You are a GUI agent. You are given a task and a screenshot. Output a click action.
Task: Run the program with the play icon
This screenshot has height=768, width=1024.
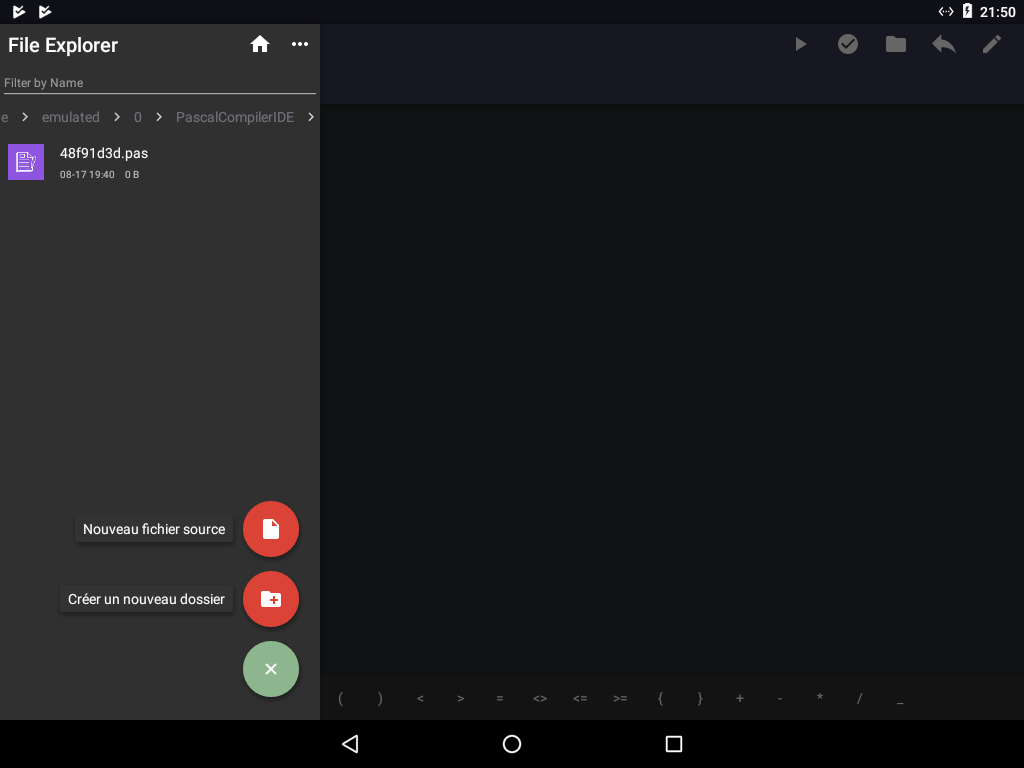pyautogui.click(x=800, y=44)
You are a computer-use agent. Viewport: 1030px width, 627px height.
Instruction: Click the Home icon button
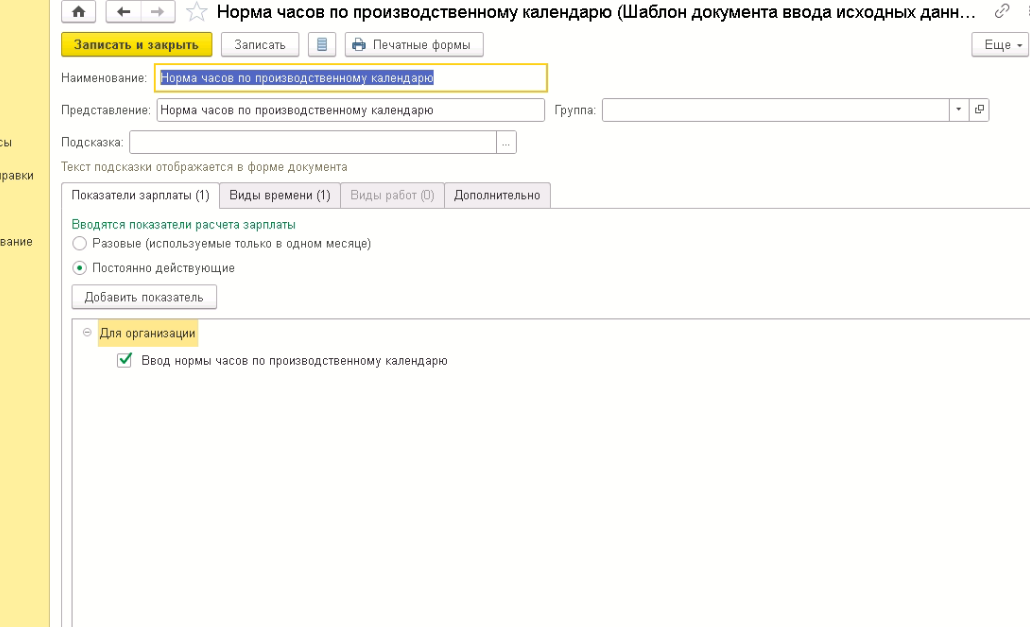pyautogui.click(x=79, y=13)

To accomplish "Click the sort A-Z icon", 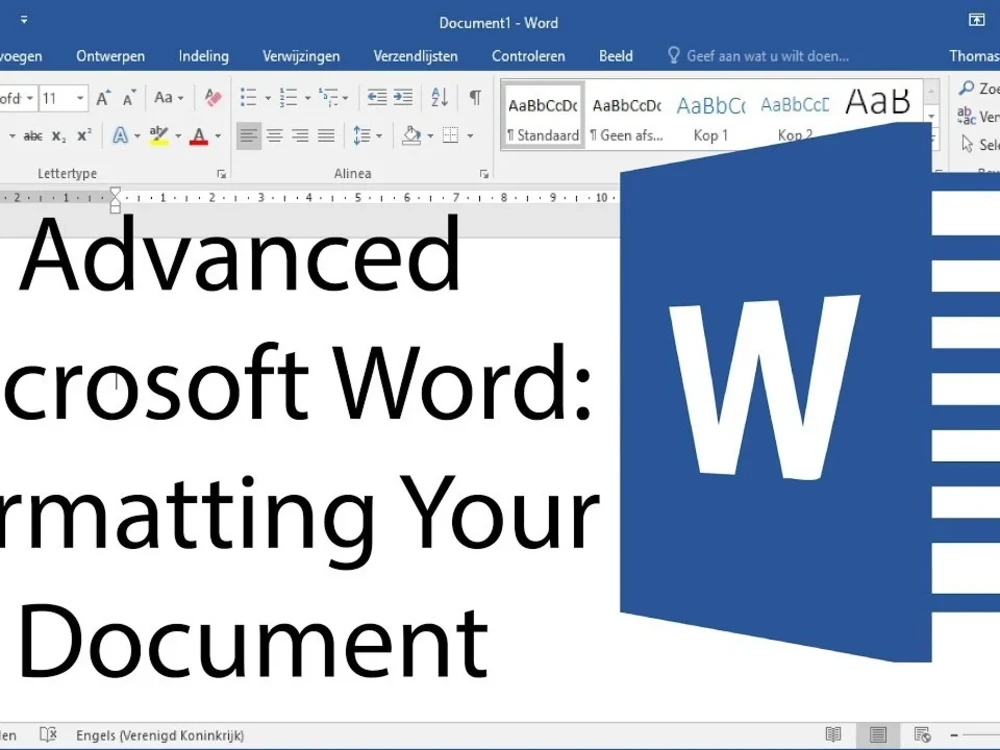I will tap(441, 97).
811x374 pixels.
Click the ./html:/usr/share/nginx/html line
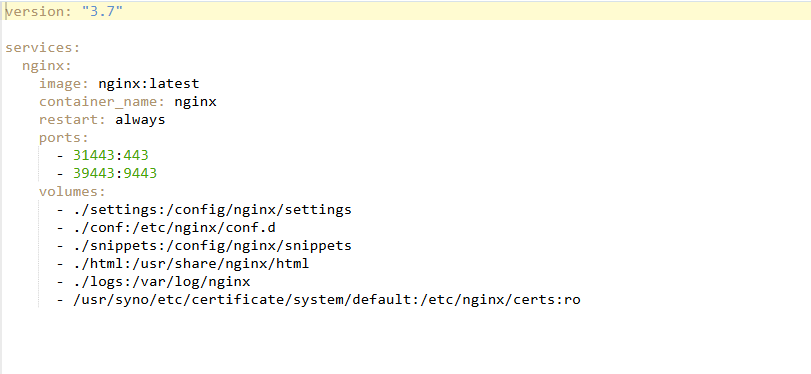[x=191, y=263]
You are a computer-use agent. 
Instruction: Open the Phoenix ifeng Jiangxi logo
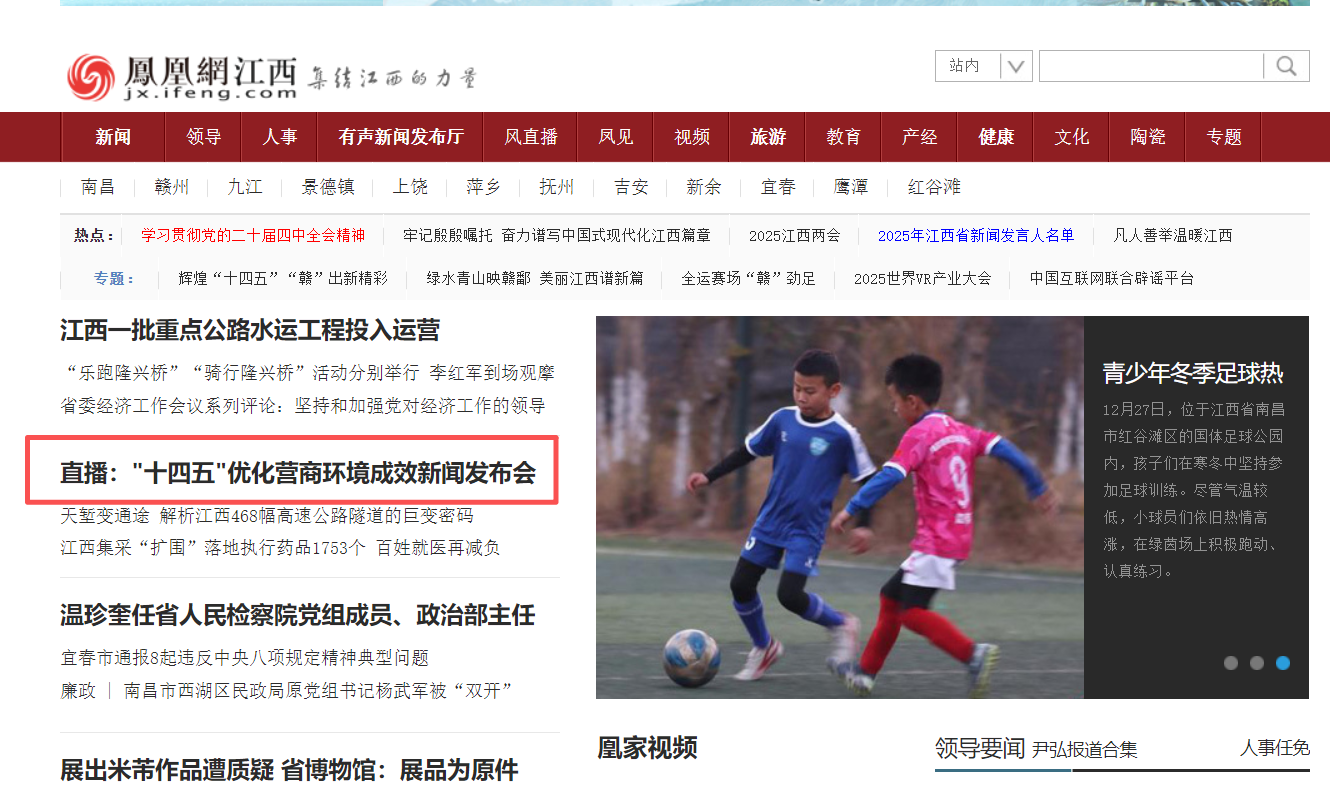coord(183,77)

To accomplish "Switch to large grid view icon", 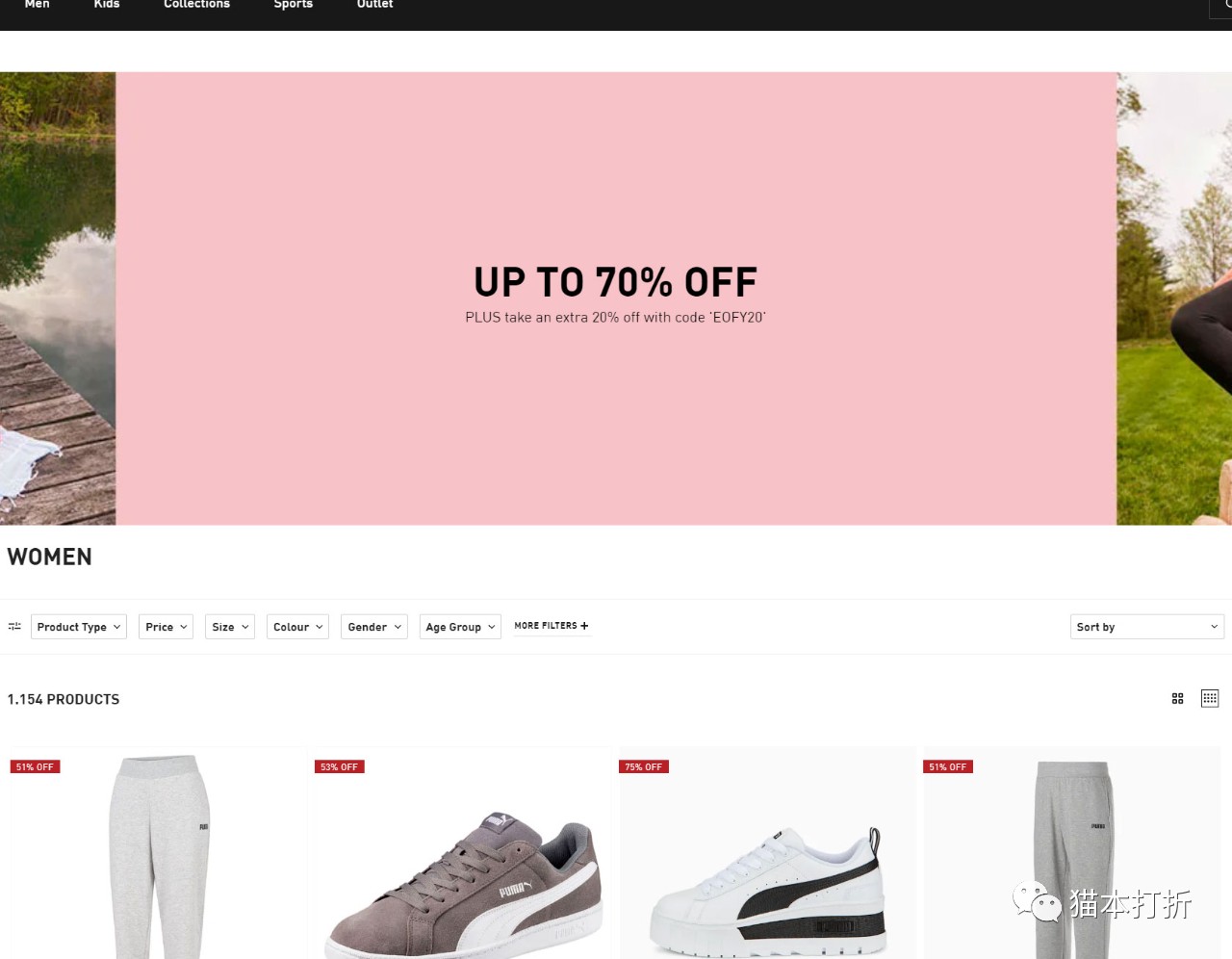I will (x=1177, y=699).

+ + + +

• How to complete this task: For each line above that includes "agent", copy the line.

• Solution for this task:
You are a GUI agent. You are given a task and a screenshot. Output a click action.
You are a computer-use agent. Viewport: 1030px width, 627px height.
You are a computer-use agent. 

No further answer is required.